Featured Post

Paul Dano as Pierre: ‘War and Peace’ Character of the Day


One of the next arrivals was a stout,heavily built young man with close-cropped hair, spectacles,the light-colored breeches fashionable 
at that time, a very high ruffle, 
and a brown dress coat. 
This stout young man was an illegitimate son of Count Bezhkhove, a well-known grandee 
of Catherine’s time who now lay dying in Moscow.” 
                                                           page 14, War and Peace

That physical description of Pierre, in stark contrast to the longer, leaner image I hold in my head of Paul Dano initially threw me off. While I’m trying to divorce the actors from my mind as I read War and Peace, it’s not easy. And while Lily James fits the part of the impassioned Natasha—except for her hair and eye color—and James Norton is the handsome brooding prince, Paul Dano doesn’t encompass the kind of big, socially clumsy, bear of a man Pierre represents to my way of thinking. Although it’s clear from the BBC image, Dano gained weight and softened up for the role, beginning to look as I imagine Pierre. 

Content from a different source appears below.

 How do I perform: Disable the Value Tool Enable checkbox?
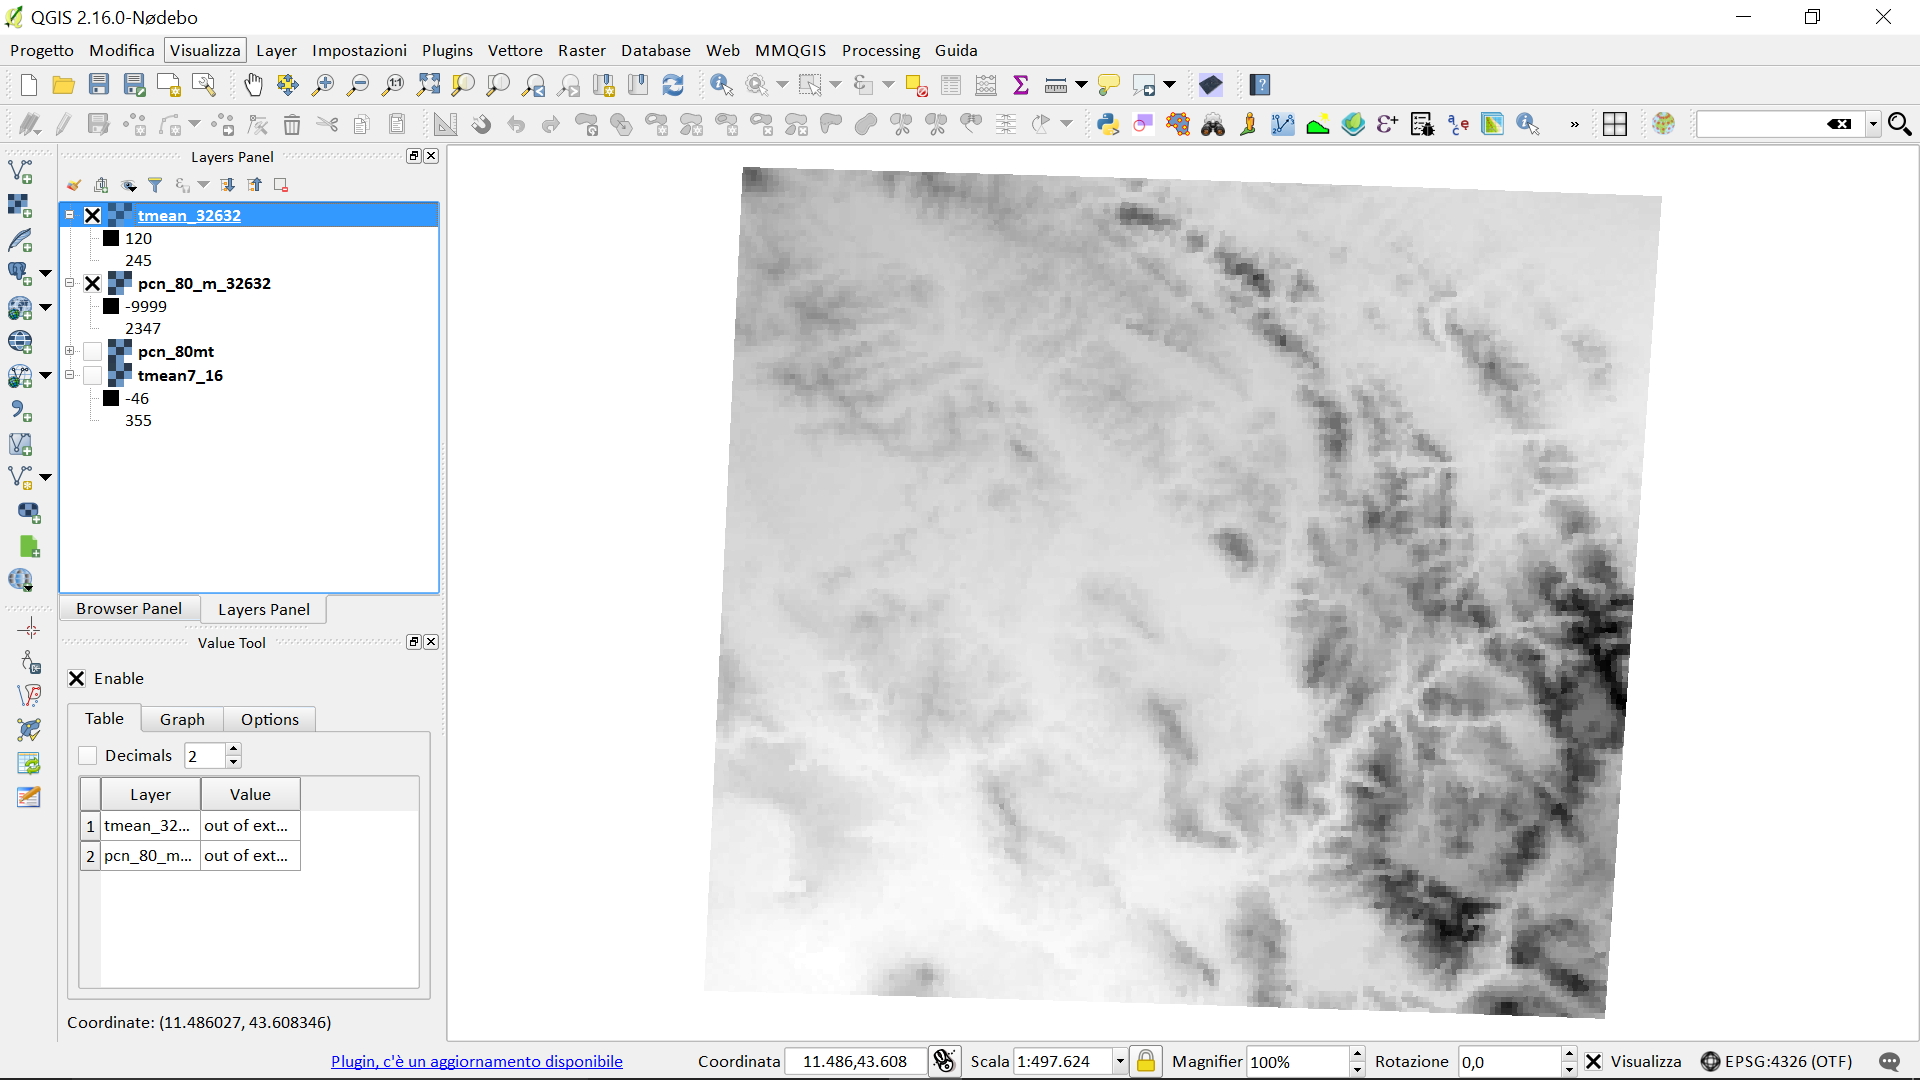pos(77,678)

According to the Guardian, the physical aspect is one of the ways of approaching a role that Dano most relishes. 

“It’s always a super-fun part. The question is: where is the energy in this person? Some characters lead from their chest or their head more, or their dick more, or whatever. It might not be something huge and noticeable.”

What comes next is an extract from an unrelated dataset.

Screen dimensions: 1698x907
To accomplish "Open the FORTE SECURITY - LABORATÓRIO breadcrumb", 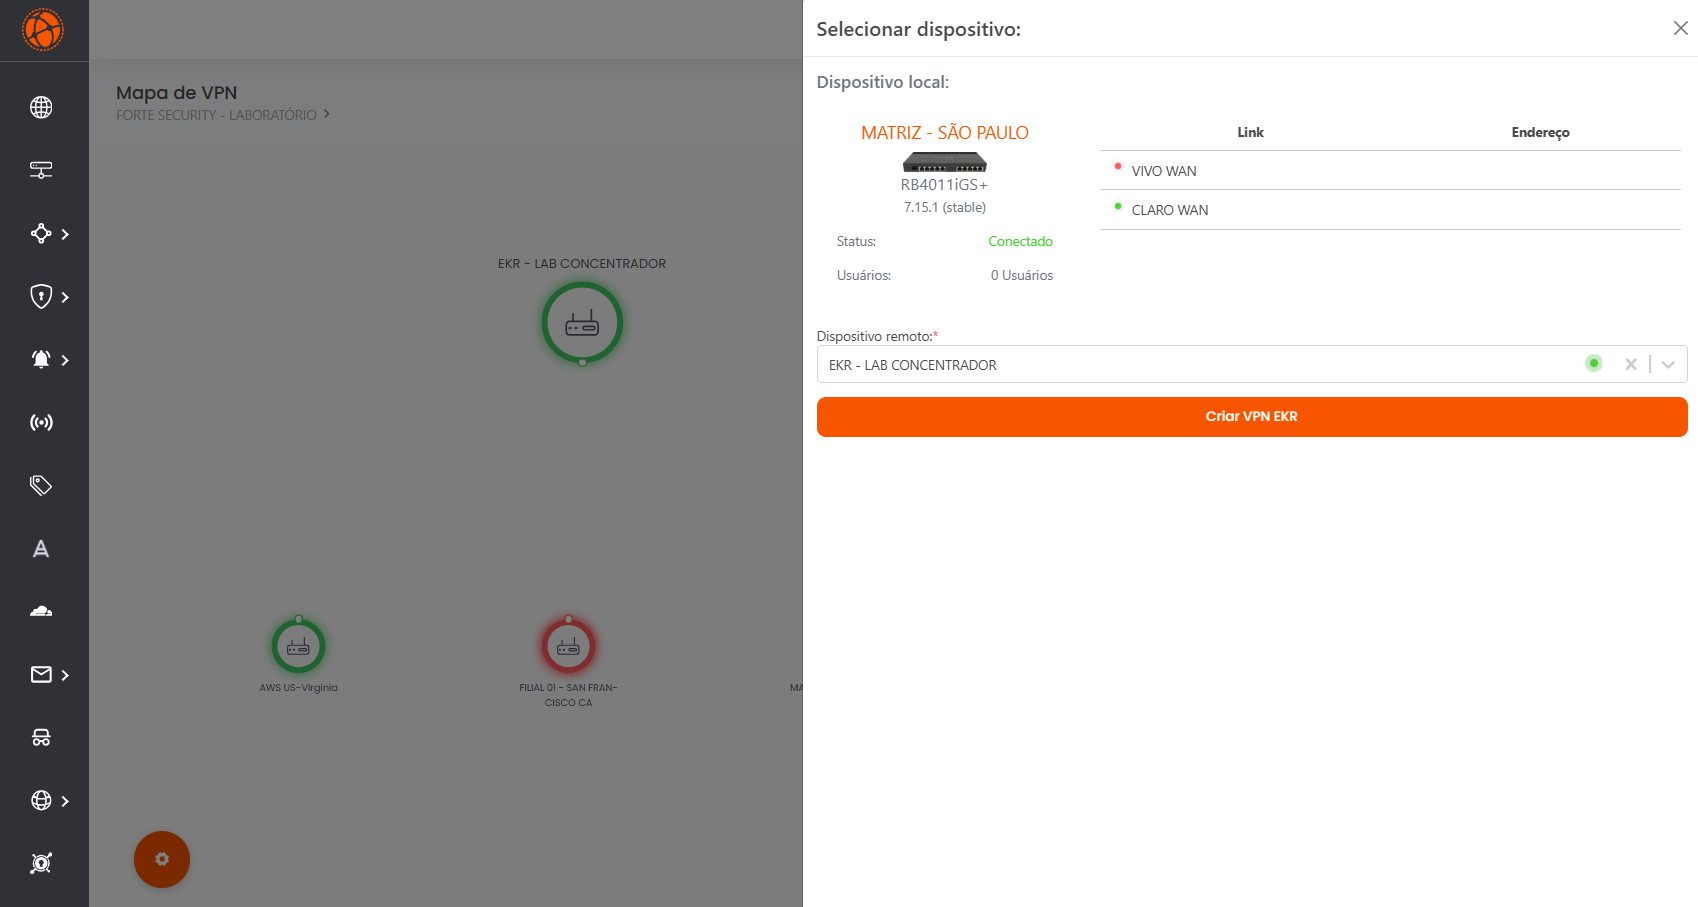I will [x=216, y=114].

Dano, who read the classic novel prior to accepting the part, knows Pierre is “meant to be a bigger person than I am.” Smartly, the actor ‘thought long about what type of gaucheness he was trying to embody. 

“I’m more the kind of person who thinks about the room I’m walking into before I do,” he says. “I think [Pierre] walks into the room and realises he’s there, which is kind of awkward at a high society party. He’s not innocent or childlike, but he’s less calculating than the people around him. That openness is what makes him different. It’s a beautiful quality.” 

That openness is what frightens Anna Pavlovna (Gillian Anderson) about him! Who knows what impolitically correct thing he may say next?




Anna Pavlovna greeted him with the nod she accorded to the lowest hierarchy in her drawing room. But in spite of this lowest-grade greeting, a look of anxiety and fear, as at the sight of something too large and unsuited to the place, came over her face when she saw Pierre enter. Though he was certainly rather bigger than the other men in the room, her anxiety could only have been reference to the clever though shy, but observant and natural, expression which distinguished him from everyone else in that drawing room.